Cleveland is at the forefront when it comes to preparing students for college and the workforce. It stems from President Obama's "Computer Science for All" initiative, launched January, 2016.
This week, CMSD received a grant from the Cleveland Foundation to help fund the first phase of making that plan a reality. The goal is to use the $124,235 grant to make sure computer science classes are offered in all of CMSD's high schools within three years.
Over at John Marshall School of Information Technology, they were one of the pioneers; the school began offering computer science last academic calendar year.
"I want to be a doctor, said 11th grader Priyanka Rizal.

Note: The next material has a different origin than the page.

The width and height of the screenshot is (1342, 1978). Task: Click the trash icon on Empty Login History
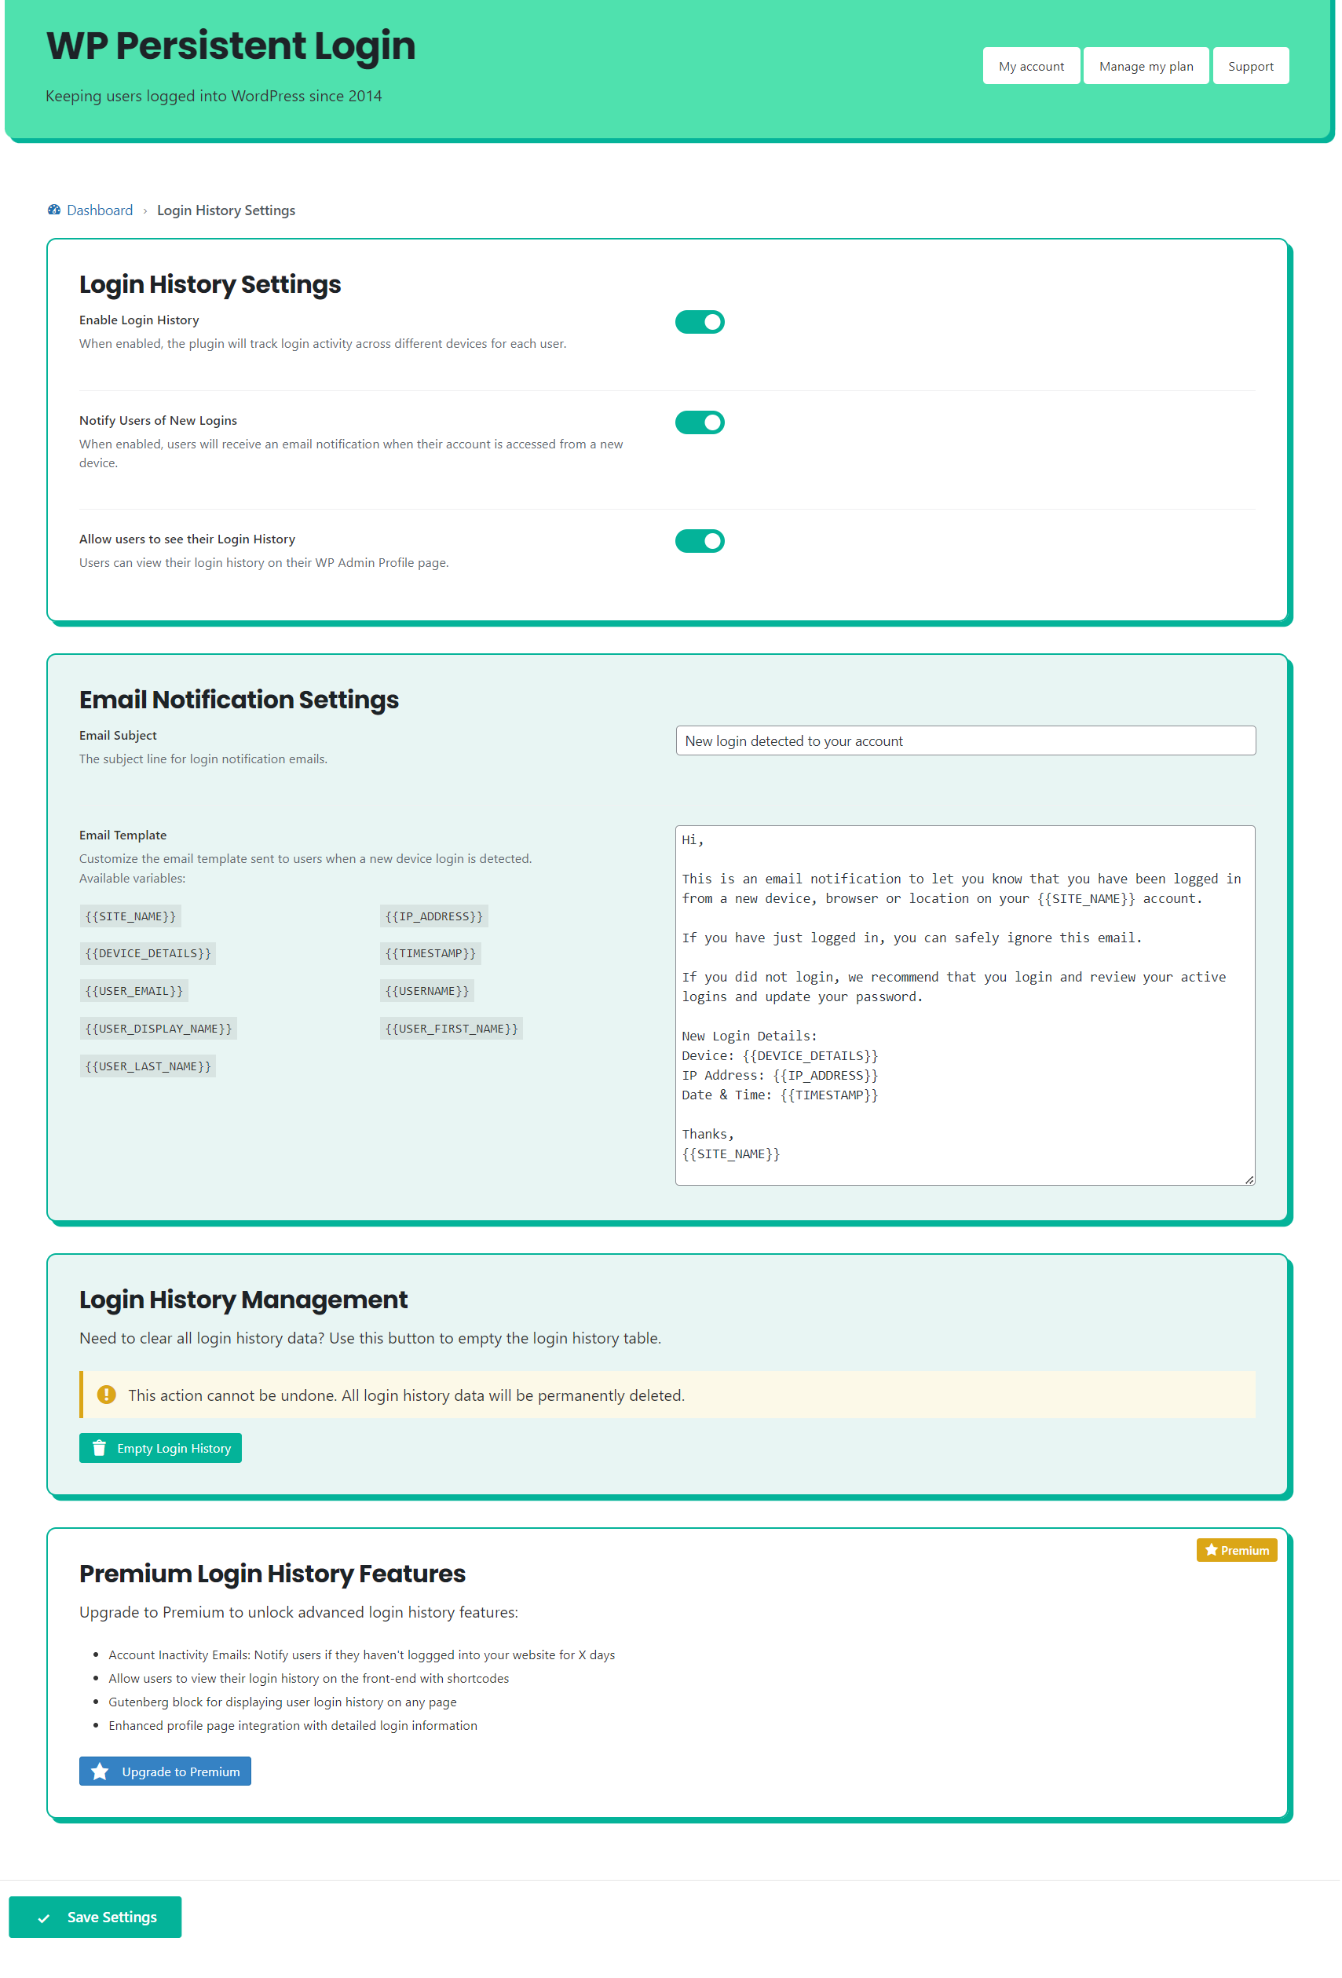tap(100, 1448)

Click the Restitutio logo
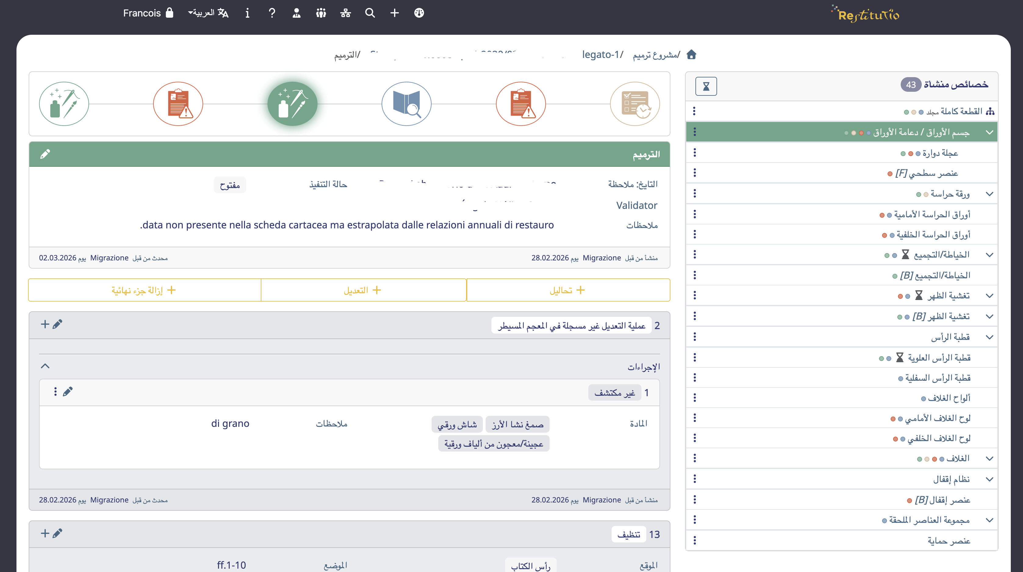[868, 14]
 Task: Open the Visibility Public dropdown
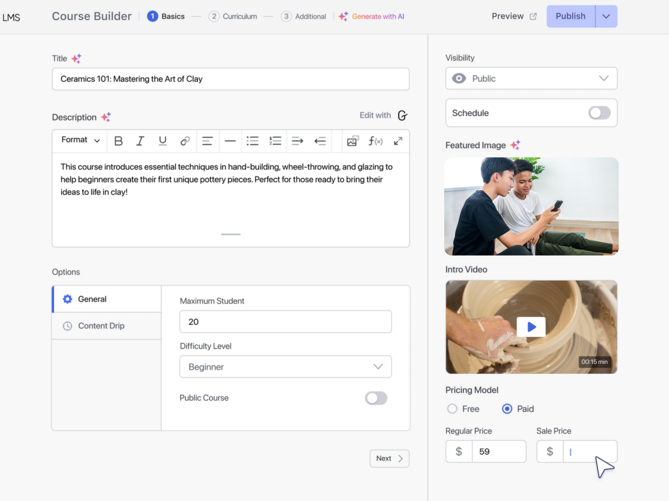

Rizal has a very clear end-goal.
"In the doctor field, we use computers to write like that database and reports," said Rizal.
She knows the importance of computer science, as do her teachers.
"This coming school year we'll have eight schools in the district that will teach two different computer science courses," said CSU Professor of Computer Science, Nigamanth Sridhar.
A college prepartory course and an advance placement AP course. Sridhar says the Cleveland Foundation grant will be divvied up between CSU and CMSD. CSU is running the project and training teachers within CMSD. The program is called "CS4All."
"It is important for everybody to have access and a basic understanding of what computer science is." said Sridhar.
He says it is more important now than ever before.
"The way we think is fundamentally being altered - the way the students that are coming through high school these days is fundamentally changed from what it was 20-25 years ago." said Sridhar.
"It's such a need so more students are exposed," said John Marshall School of IT teacher, Briana Guevara. "Between making video games and making apps that you can have on your phone to websites," said Guevara.
She is one of three instructors in Cleveland who is trained to teach a course called "AP Computer Science Principals."
"This fall is the first time it has ever been offered in the United States," said Guevara.
Another big focus is inclusion.
"Students who are English language learners, students who are in special education." said Guevara.
This is the first week of classes for students at John Marshall. The long-term goal is to expand computer science classes into the district's middle and elementary schools.